Hacker News new | ask | show | jobs
by kami8845 1528 days ago
A few issues I have with this blog post:

1. It doesn't show off the unique capabilities of firecracker very well.

2. The comparison not very fair.

2a. The docker-build step (which dominates the runtime) is run without any caching, just by adding 2 lines to your build-push-action, "cache-from: type=gha, cache-to: type=gha,mode=max" you can make it a lot faster.

2b. ~1m20s of the time is just "VM start". GitHub Actions has had a rough time recently, but you should never wait that long to get your CI running in day-to-day operation.

2c. The tests are unrealistically short at 20s which allows the author to get to their 10x faster number.

Let's say the GitHub Action starts in 5 seconds, the GitHub Actions cache reduces the build time to 2 minutes and the tests take 10 minutes to run. Now Firecracker is 20% faster ...
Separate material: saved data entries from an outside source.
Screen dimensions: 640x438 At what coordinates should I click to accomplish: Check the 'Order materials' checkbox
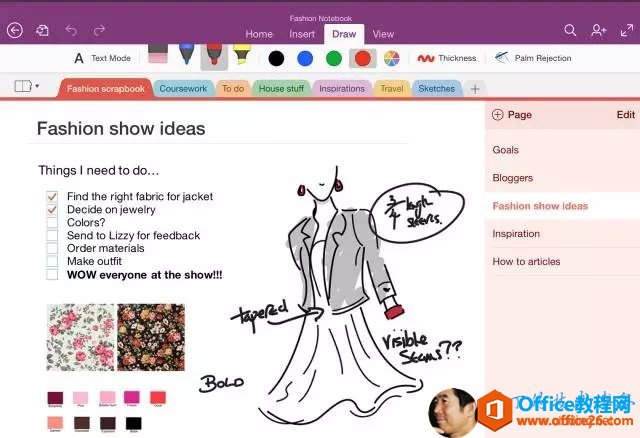click(52, 249)
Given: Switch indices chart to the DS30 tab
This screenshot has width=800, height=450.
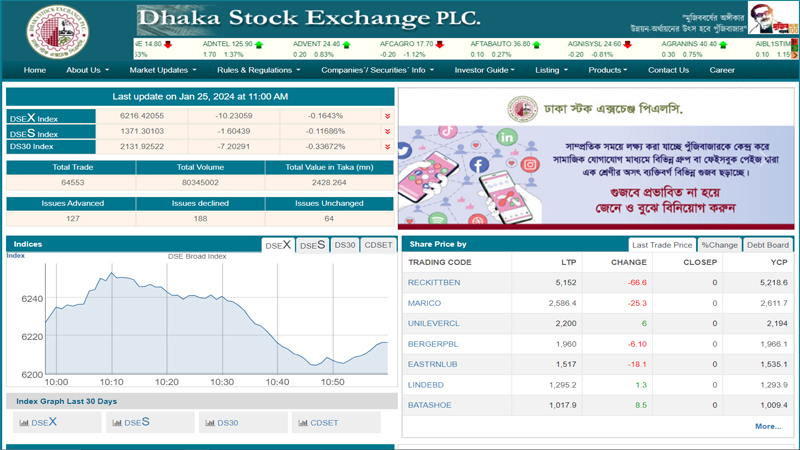Looking at the screenshot, I should tap(344, 245).
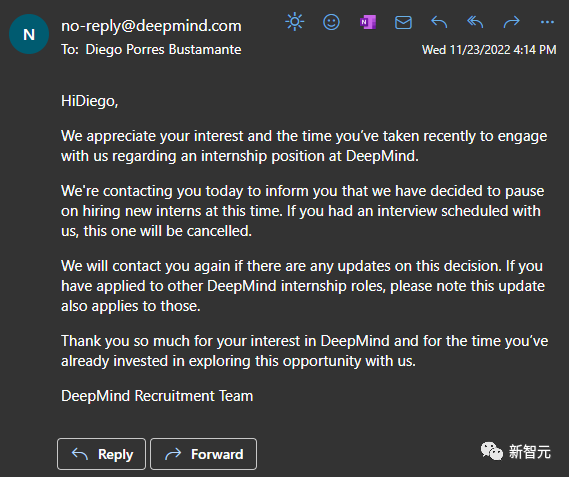Click the Forward button below the message
The image size is (569, 477).
coord(204,454)
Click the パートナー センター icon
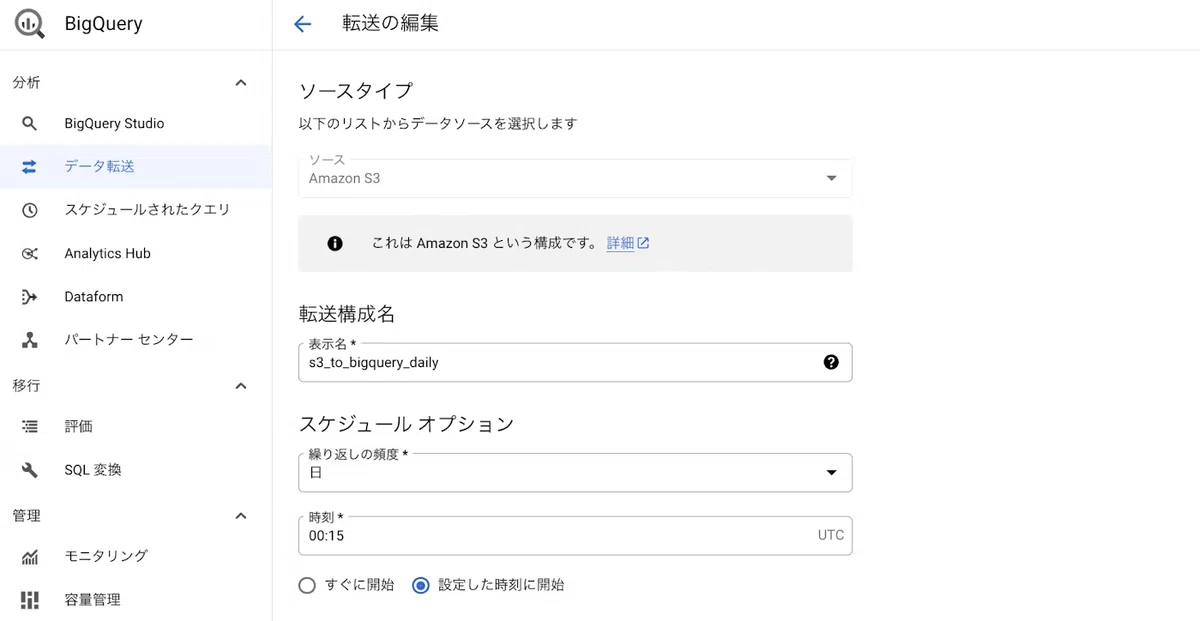1200x621 pixels. coord(29,340)
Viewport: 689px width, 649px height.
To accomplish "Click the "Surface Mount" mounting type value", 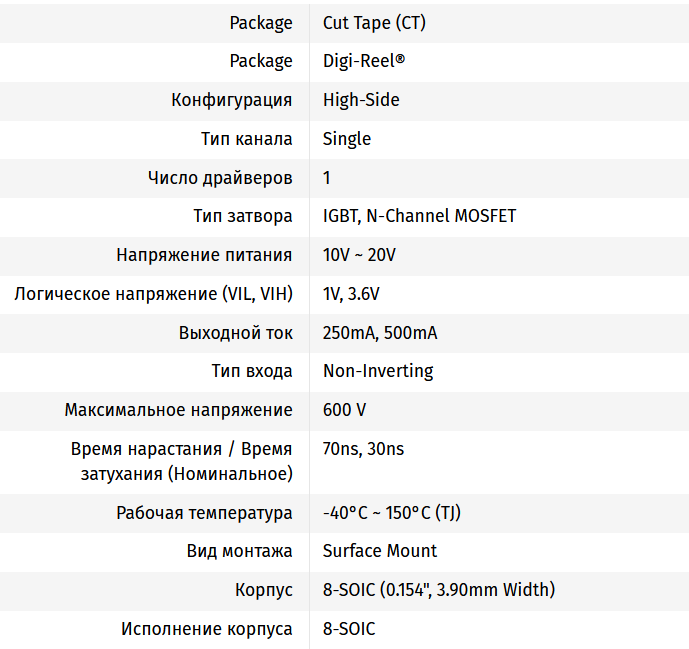I will (x=380, y=551).
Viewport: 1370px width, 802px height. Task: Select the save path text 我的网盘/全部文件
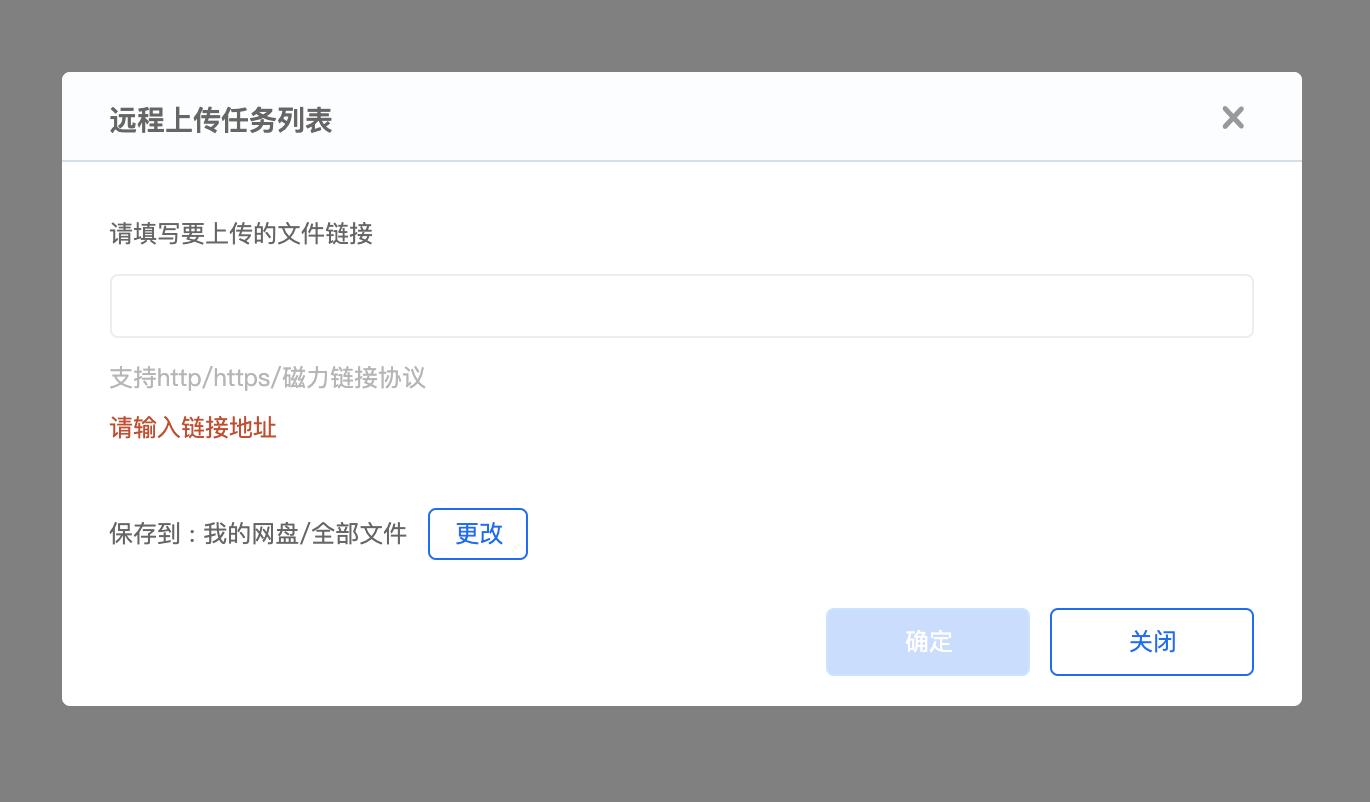(x=305, y=534)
You can also get comparable performance out of https://buildkite.com/ which lets you self-host runners on AWS meaning you're almost guaranteed to get a hot docker cache (running against locally attached SSDs). You can now start running your tests (almost) as fast with much more mature tooling.

3 comments

> You can also get comparable performance out of https://buildkite.com/ which lets you self-host runners on AWS

you can self-host github runners as well, with a few caveats, the most serious one being that then you are responsible for cleaning up the state of your self-hosted runner between runs

https://docs.github.com/en/actions/hosting-your-own-runners/...

structural isolation guarantees of the form "build execution during run N cannot possibly impact build execution of run N+1" are tremendously helpful -- they reduce the number of weird CI failures and the cost to triage and fix each weird CI failure (by reducing the space of possible interactions). If you cannot offer similar guarantees when self hosting your own CI infrastructure then it may not be wise to self host.
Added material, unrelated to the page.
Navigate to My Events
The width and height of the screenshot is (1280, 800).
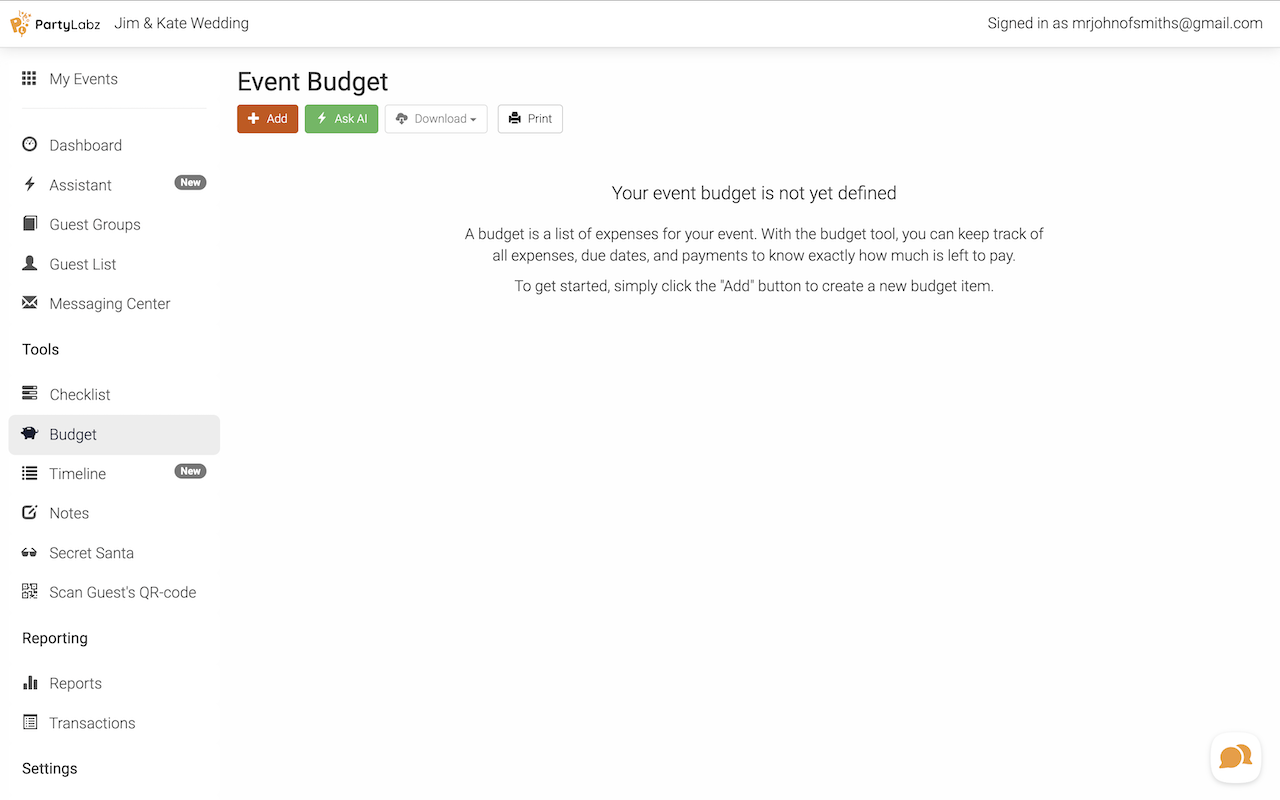click(83, 79)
> structural isolation guarantees of the form "build execution during run N cannot possibly impact build execution of run N+1" are tremendously helpful

Yes although the flip side is that it can make caching much less efficient. My experience is that caching layer can often take several minutes to download, dominating CI run time, whereas this might be instant on a self-hosted box that just leaves the previous build artefacts in place.

I tried to get docker layer caching working within GHA for a second benchmark, but it seems like none of the approaches work particularly well for a "docker-compose build" - I'd happily amend the post with a second benchmark if you wouldn't mind opening a PR based on the existing one [1]
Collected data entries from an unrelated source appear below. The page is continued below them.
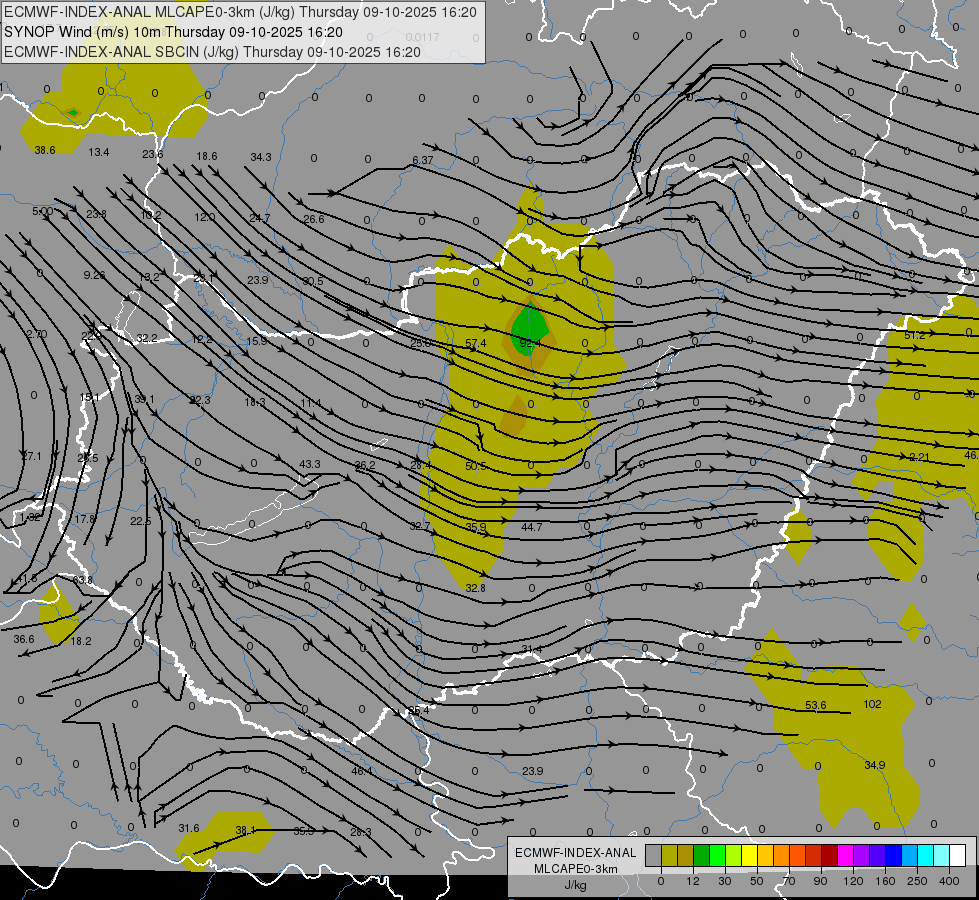979x900 pixels.
Task: Select the SYNOP Wind 10m title line
Action: coord(173,32)
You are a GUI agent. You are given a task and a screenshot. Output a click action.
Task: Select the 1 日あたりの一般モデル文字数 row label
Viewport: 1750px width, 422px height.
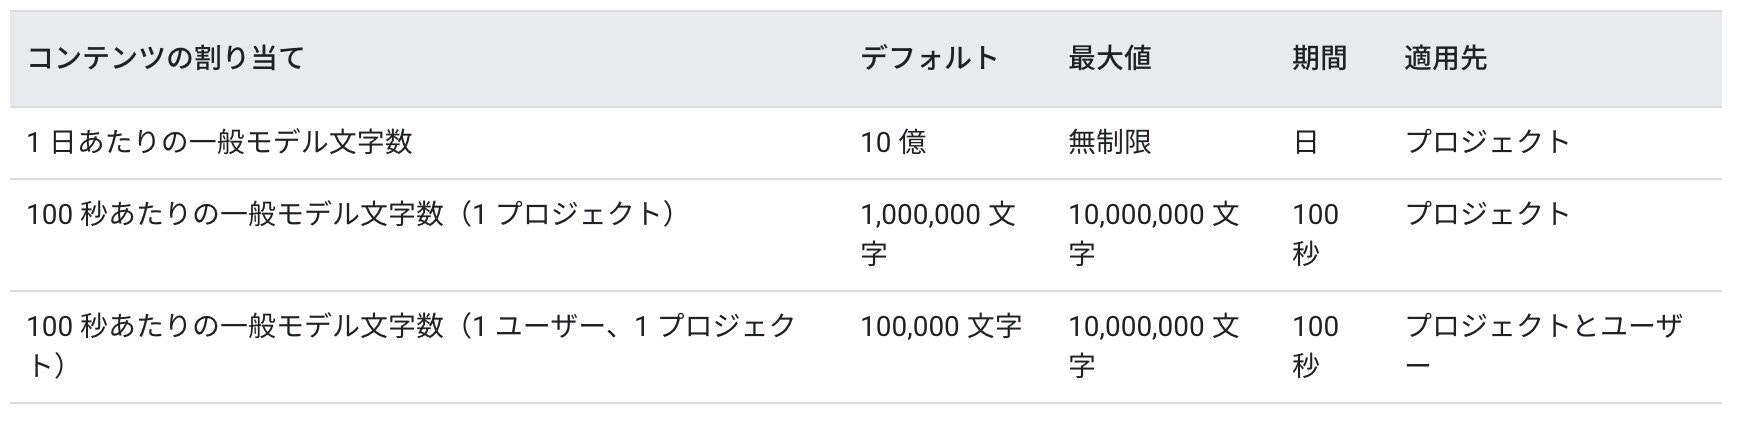[220, 142]
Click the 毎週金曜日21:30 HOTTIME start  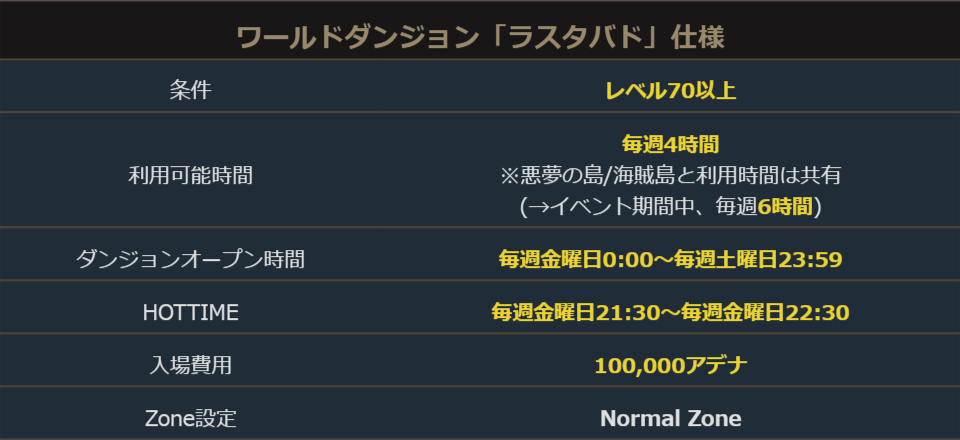(x=575, y=313)
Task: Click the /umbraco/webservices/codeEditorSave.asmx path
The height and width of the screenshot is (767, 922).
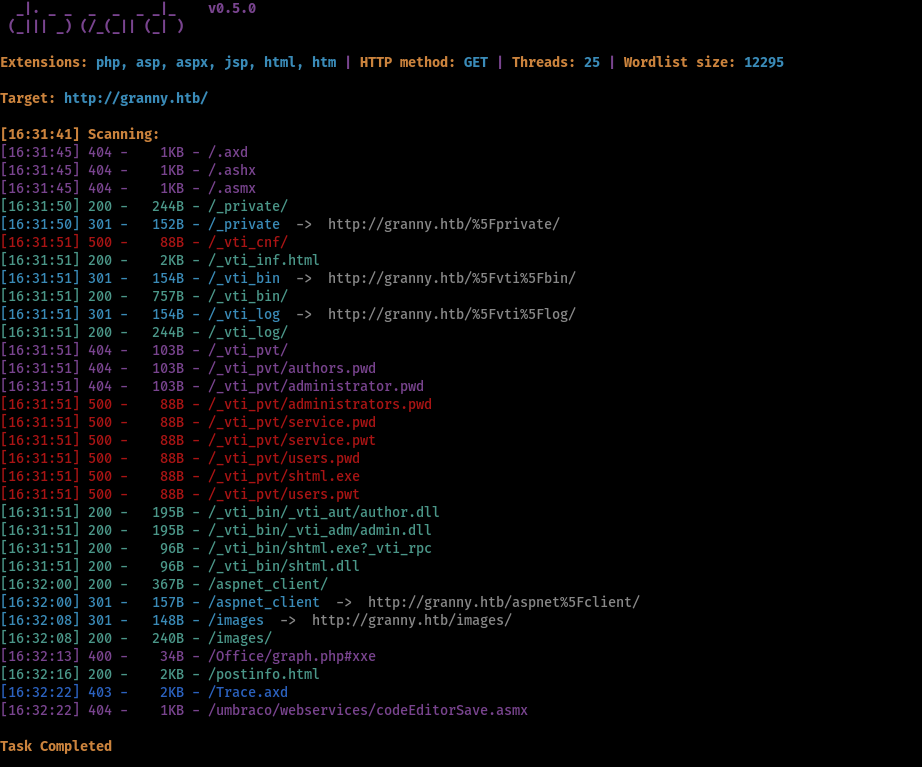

https://github.com/webappio/livechat-example/blob/be7c9121c1...

The point still stands for 2c - you can super easily parallelize with firecracker (by taking a snapshot of the state right before the test runs, then loading it a bunch of times)

I did something similar w/VMware nearly 8-10 years ago, just separate storage from OS in your thinking and automate provisioning as needed.

It’s possible to do something similar with ec2 but if you want speed then move your build farm on-prem to utilise storage provider technologies eg https://tintri.com/blog/. Portworx+Stork would probably get you most of the way if you went down the k8 route but not something I’ve seen or look at in detail.

In my experience if your OS boot time is your main bottle neck then you are likely over optimising before expanding your testing environments. Fun but not the best use of development time, it is easier to have a minimum amount of system online before they are needed and just attach new storage to them as needed.

I have to mention GitLab here. Their runners are extremely easy to self-host.